START TASK INPUT

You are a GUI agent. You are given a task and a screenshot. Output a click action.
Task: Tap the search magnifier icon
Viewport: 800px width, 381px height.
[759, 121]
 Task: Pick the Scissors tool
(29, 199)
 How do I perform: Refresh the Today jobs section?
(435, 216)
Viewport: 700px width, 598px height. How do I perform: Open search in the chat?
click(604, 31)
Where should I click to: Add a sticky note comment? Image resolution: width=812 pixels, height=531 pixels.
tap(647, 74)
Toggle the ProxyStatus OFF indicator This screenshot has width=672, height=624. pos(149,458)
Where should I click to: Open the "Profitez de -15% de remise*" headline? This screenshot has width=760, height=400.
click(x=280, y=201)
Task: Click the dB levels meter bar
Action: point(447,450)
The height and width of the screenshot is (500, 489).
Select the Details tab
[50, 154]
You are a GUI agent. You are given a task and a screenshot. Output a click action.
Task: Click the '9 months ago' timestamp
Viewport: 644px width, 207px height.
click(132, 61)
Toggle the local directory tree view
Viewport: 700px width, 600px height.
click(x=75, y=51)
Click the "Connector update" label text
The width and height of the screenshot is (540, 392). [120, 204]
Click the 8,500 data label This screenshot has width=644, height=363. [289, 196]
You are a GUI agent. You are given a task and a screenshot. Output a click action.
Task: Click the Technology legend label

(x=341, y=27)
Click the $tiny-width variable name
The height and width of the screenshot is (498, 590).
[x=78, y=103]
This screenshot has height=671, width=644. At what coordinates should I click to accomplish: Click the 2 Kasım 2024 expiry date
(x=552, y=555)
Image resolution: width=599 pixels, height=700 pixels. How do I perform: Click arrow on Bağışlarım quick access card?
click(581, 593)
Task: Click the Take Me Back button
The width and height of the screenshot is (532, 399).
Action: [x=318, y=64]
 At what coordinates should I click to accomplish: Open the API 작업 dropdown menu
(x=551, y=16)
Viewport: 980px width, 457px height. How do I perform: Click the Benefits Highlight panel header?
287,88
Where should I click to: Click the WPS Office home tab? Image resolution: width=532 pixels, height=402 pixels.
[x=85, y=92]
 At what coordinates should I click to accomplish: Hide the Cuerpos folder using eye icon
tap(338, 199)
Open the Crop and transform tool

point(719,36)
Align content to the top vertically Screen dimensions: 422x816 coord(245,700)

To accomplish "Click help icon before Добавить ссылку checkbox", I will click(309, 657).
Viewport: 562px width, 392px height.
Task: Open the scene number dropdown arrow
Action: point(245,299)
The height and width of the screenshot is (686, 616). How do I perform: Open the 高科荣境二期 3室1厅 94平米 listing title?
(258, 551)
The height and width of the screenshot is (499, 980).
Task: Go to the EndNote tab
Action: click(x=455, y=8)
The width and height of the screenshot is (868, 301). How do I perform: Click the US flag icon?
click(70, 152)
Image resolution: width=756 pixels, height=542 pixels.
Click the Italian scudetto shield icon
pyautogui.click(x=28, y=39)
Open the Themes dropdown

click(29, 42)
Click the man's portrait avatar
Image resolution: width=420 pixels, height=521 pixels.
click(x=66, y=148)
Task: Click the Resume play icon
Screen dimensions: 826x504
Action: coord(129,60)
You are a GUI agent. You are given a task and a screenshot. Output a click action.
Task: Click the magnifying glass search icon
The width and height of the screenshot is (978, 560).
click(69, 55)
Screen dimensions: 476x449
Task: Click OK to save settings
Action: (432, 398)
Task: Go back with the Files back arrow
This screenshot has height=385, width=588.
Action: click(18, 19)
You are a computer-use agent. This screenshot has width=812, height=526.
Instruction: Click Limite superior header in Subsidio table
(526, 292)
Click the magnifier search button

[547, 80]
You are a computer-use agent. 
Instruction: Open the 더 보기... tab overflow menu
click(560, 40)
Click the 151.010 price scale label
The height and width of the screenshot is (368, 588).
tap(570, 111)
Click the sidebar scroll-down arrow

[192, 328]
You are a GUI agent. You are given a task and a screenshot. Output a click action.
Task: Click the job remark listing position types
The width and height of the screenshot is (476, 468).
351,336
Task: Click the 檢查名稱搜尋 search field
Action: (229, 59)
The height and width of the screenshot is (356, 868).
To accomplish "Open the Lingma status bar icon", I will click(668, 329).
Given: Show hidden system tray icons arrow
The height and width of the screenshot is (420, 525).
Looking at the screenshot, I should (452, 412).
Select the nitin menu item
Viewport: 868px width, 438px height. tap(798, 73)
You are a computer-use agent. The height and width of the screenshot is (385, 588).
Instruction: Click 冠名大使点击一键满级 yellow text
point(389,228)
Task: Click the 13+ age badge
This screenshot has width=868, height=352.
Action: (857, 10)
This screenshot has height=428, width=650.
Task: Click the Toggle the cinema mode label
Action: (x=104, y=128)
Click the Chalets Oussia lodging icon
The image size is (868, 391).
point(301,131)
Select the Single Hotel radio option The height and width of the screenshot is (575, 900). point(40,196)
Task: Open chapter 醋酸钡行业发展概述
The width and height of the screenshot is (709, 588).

END TASK INPUT

• [YOUR ASSIGNMENT]: A word-for-word copy of the material above is required.

• [RESPONSE TO THE EXERCISE]:
You are a GUI agent. You are given a task and a screenshot. Output a click action.
Task: Tap the search magnifier icon
Viewport: 800px width, 381px height.
[759, 121]
 Task: Pick the Scissors tool
(29, 199)
 How do I perform: Refresh the Today jobs section?
(435, 216)
Viewport: 700px width, 598px height. How do I perform: Open search in the chat?
click(604, 31)
Where should I click to: Add a sticky note comment? Image resolution: width=812 pixels, height=531 pixels.
tap(647, 74)
Toggle the ProxyStatus OFF indicator This screenshot has width=672, height=624. pos(149,458)
Where should I click to: Open the "Profitez de -15% de remise*" headline? This screenshot has width=760, height=400.
click(x=280, y=201)
Task: Click the dB levels meter bar
Action: point(447,450)
The height and width of the screenshot is (500, 489).
Select the Details tab
[50, 154]
You are a GUI agent. You are given a task and a screenshot. Output a click action.
Task: Click the '9 months ago' timestamp
Viewport: 644px width, 207px height.
click(132, 61)
Toggle the local directory tree view
Viewport: 700px width, 600px height.
click(x=75, y=51)
Click the "Connector update" label text
The width and height of the screenshot is (540, 392). [120, 204]
Click the 8,500 data label This screenshot has width=644, height=363. [289, 196]
You are a GUI agent. You are given a task and a screenshot. Output a click action.
Task: Click the Technology legend label

(x=341, y=27)
Click the $tiny-width variable name
The height and width of the screenshot is (498, 590).
[x=78, y=103]
This screenshot has height=671, width=644. At what coordinates should I click to accomplish: Click the 2 Kasım 2024 expiry date
(x=552, y=555)
Image resolution: width=599 pixels, height=700 pixels. How do I perform: Click arrow on Bağışlarım quick access card?
click(581, 593)
Task: Click the Take Me Back button
The width and height of the screenshot is (532, 399).
Action: [x=318, y=64]
 At what coordinates should I click to accomplish: Open the API 작업 dropdown menu
(x=551, y=16)
Viewport: 980px width, 457px height. How do I perform: Click the Benefits Highlight panel header?
287,88
Where should I click to: Click the WPS Office home tab? Image resolution: width=532 pixels, height=402 pixels.
[x=85, y=92]
 At what coordinates should I click to accomplish: Hide the Cuerpos folder using eye icon
tap(338, 199)
Open the Crop and transform tool

point(719,36)
Align content to the top vertically Screen dimensions: 422x816 coord(245,700)

To accomplish "Click help icon before Добавить ссылку checkbox", I will click(309, 657).
Viewport: 562px width, 392px height.
Task: Open the scene number dropdown arrow
Action: point(245,299)
The height and width of the screenshot is (686, 616). How do I perform: Open the 高科荣境二期 3室1厅 94平米 listing title?
(258, 551)
The height and width of the screenshot is (499, 980).
Task: Go to the EndNote tab
Action: click(x=455, y=8)
The width and height of the screenshot is (868, 301). How do I perform: Click the US flag icon?
click(70, 152)
Image resolution: width=756 pixels, height=542 pixels.
Click the Italian scudetto shield icon
pyautogui.click(x=28, y=39)
Open the Themes dropdown

click(29, 42)
Click the man's portrait avatar
Image resolution: width=420 pixels, height=521 pixels.
click(x=66, y=148)
Task: Click the Resume play icon
Screen dimensions: 826x504
Action: coord(129,60)
You are a GUI agent. You are given a task and a screenshot. Output a click action.
Task: Click the magnifying glass search icon
The width and height of the screenshot is (978, 560).
click(69, 55)
Screen dimensions: 476x449
Task: Click OK to save settings
Action: (432, 398)
Task: Go back with the Files back arrow
This screenshot has height=385, width=588.
Action: click(18, 19)
You are a computer-use agent. This screenshot has width=812, height=526.
Instruction: Click Limite superior header in Subsidio table
(526, 292)
Click the magnifier search button

[547, 80]
You are a computer-use agent. 
Instruction: Open the 더 보기... tab overflow menu
click(560, 40)
Click the 151.010 price scale label
The height and width of the screenshot is (368, 588).
tap(570, 111)
Click the sidebar scroll-down arrow

[192, 328]
You are a GUI agent. You are given a task and a screenshot. Output a click action.
Task: Click the job remark listing position types
The width and height of the screenshot is (476, 468).
351,336
Task: Click the 檢查名稱搜尋 search field
Action: (229, 59)
The height and width of the screenshot is (356, 868).
To accomplish "Open the Lingma status bar icon", I will click(668, 329).
Given: Show hidden system tray icons arrow
The height and width of the screenshot is (420, 525).
Looking at the screenshot, I should (452, 412).
Select the nitin menu item
Viewport: 868px width, 438px height. tap(798, 73)
You are a computer-use agent. The height and width of the screenshot is (385, 588).
Instruction: Click 冠名大使点击一键满级 yellow text
point(389,228)
Task: Click the 13+ age badge
This screenshot has width=868, height=352.
Action: (857, 10)
This screenshot has height=428, width=650.
Task: Click the Toggle the cinema mode label
Action: (x=104, y=128)
Click the Chalets Oussia lodging icon
The image size is (868, 391).
point(301,131)
Select the Single Hotel radio option The height and width of the screenshot is (575, 900). point(40,196)
Task: Open chapter 醋酸钡行业发展概述
The width and height of the screenshot is (709, 588).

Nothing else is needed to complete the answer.